• sadece filmleri izleyip boromir'e şerefsiz demek akıl almaz bir hatadır. insan soyunun o çağda kolay kolay bulamadığı bir kudrete sahiptir. elendil kanından çok ar-pharazon özellikleri gösterse de yiğitliğine, mertliğine laf etmek terbiyesizliktir. en büyük hatası, halkını çok fazla sevmesi, önemsemesidir. lafını pek dolaştırmaz, çünkü mahareti dilinde değil, bileğindedir. minas tirith'e aragorn ile birlikte dönebilseydi iktidar kavgasının olacağı doğrudur lakin boromir'in bileğindeki maharete eomer, aragorn ve imrahil dışında birinin karşı koyabilme ihtimali yoktur. aynen trabzonspor gibi 4. büyüklüğün ağırlığını taşıyamamıştır sadece.
  • boromir kayığında rauros şelalesinden büyük deniz'e doğru yol alırken, ardı sıra aragorn ve legolas'ın yaktığı şarkı da şöyleydi:

    bataklıktan, uzun otlar biten kırlardan, rohan boyunca gelir,
    yürür gelir batı yeli, gelir surlara erişir.
    "ey gezgin yel, batı'dan ne haberler getirdin bu gece bana?
    selvi boylu boromir'i gördün mü yıldız ya da ay ışığında?"
    "yedi dereden, geniş boz bulanık sulardan geçerken gördüm onu;
    gördüm boş topraklardan geçtiğini, derken kaybolduğunu
    kuzey'in gölgelerine doğru. sonra hiç görmedim onu bir daha
    belki kuzey yeli duymuştur denethor oğlunun borusunu ama."
    "ey boromir! yüksek surlardan bakıyorum batıya, uzaklara,
    ama kimsenin yaşamadığı boş topraklardan çıkıp gelmiyorsun bu yana."

    eser gelir güney yeli deniz'in ağzından, kum tepelerini, taşları aşar;
    martı çığlıkları getirir yanında, kapımızda figan eder durur.
    "ey dertli yel, güney'den ne haberler getirdin bu akşam bana?
    nerede dürüst boromir? geciktikçe keder basıyor insana."
    "sorma bana nerede diye -o kadar çok kemik var ki
    ak sahillerde ve kara sahillerde, fırtınalı göğün altındaki:
    o kadar çok kişi geçti ki anduin'den, akan deniz'i bulmaya.
    kuzey yeli'ne sor; onların haberini kuzey yeli getirir hep bana."
    "ey boromir! kapıdan güneye uzanıyor yol, ta deniz kıyısına,
    ama boz suların ağzından, ağlaşan martılarla çıkıp gelmiyorsun bu yana."

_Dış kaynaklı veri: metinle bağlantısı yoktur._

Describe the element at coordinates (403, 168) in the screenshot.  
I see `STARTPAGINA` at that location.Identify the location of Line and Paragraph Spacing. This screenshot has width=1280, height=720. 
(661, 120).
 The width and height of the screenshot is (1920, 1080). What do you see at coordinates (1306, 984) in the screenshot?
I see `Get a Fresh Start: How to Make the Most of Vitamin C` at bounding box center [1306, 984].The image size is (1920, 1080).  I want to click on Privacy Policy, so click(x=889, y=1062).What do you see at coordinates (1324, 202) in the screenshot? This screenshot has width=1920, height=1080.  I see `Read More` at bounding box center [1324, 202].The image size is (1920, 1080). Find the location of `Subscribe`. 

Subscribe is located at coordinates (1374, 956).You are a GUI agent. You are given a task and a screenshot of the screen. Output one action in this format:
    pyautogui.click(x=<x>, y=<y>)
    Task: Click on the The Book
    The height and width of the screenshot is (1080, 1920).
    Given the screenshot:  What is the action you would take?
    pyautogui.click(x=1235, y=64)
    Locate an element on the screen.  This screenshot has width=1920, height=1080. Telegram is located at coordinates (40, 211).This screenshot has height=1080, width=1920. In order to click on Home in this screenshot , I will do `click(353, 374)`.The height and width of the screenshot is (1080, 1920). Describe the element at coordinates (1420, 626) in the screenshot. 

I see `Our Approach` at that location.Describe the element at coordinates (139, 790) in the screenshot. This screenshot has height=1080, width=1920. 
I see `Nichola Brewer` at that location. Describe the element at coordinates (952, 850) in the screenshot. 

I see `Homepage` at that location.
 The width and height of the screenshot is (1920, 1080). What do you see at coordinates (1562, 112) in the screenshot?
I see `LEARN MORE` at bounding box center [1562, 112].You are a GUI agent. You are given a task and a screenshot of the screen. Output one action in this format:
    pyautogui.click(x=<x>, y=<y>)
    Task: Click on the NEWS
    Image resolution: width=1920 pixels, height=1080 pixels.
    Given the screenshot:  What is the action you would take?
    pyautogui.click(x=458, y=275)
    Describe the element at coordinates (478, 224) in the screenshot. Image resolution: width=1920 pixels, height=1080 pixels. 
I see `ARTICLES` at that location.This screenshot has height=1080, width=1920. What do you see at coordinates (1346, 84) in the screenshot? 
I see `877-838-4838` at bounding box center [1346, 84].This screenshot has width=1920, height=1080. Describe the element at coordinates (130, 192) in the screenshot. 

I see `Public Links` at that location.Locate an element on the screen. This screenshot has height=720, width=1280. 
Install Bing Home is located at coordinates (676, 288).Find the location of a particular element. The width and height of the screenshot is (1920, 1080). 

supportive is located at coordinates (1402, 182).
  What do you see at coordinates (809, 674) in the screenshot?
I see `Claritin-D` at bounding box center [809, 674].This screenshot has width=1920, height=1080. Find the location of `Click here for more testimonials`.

    kralların kapısı'ndan eser gelir kuzey yeli, aşar gürleyen şelaleleri;
    kulenin etrafında çınlar berrak, soğuk borusunun sesi.
    "ey kudretli yel, kuzey'den ne haberler getirdin bugün bana?
    cesur boromir'den haber var mı? çok vakit geçti gittiğinden bu yana."
    "amon hen'in dibinde duydum narasını. nice düşmanla döğüştü orada.
    yarılmış kalkanıyla kırık kılıcını yoldaşları taşıdı suya.
    dik başı ve güzel yüzüyle dinlenmeye uzattılar vücudunu;
    ve rauros, altın rauros şelalesi bağrına bastı onu."
    "ey boromir! muhafız kulesi kuzeye bakacak bundan böyle
    günler sona erene kadar, rauros'a, altın rauros şelalesine."

    (bkz: the lord of the rings the two towers)
  • bir süre üç yol arkadaşı sessizce ardından baktılar.sonra aragorn konuştu.''onlar ak kule'den arayacaklardır,' dedi ,''lakin ne dağdan ne denizden geri dönmeyecek.''sonra yavaş yavaş şarkı söylemeye başladı.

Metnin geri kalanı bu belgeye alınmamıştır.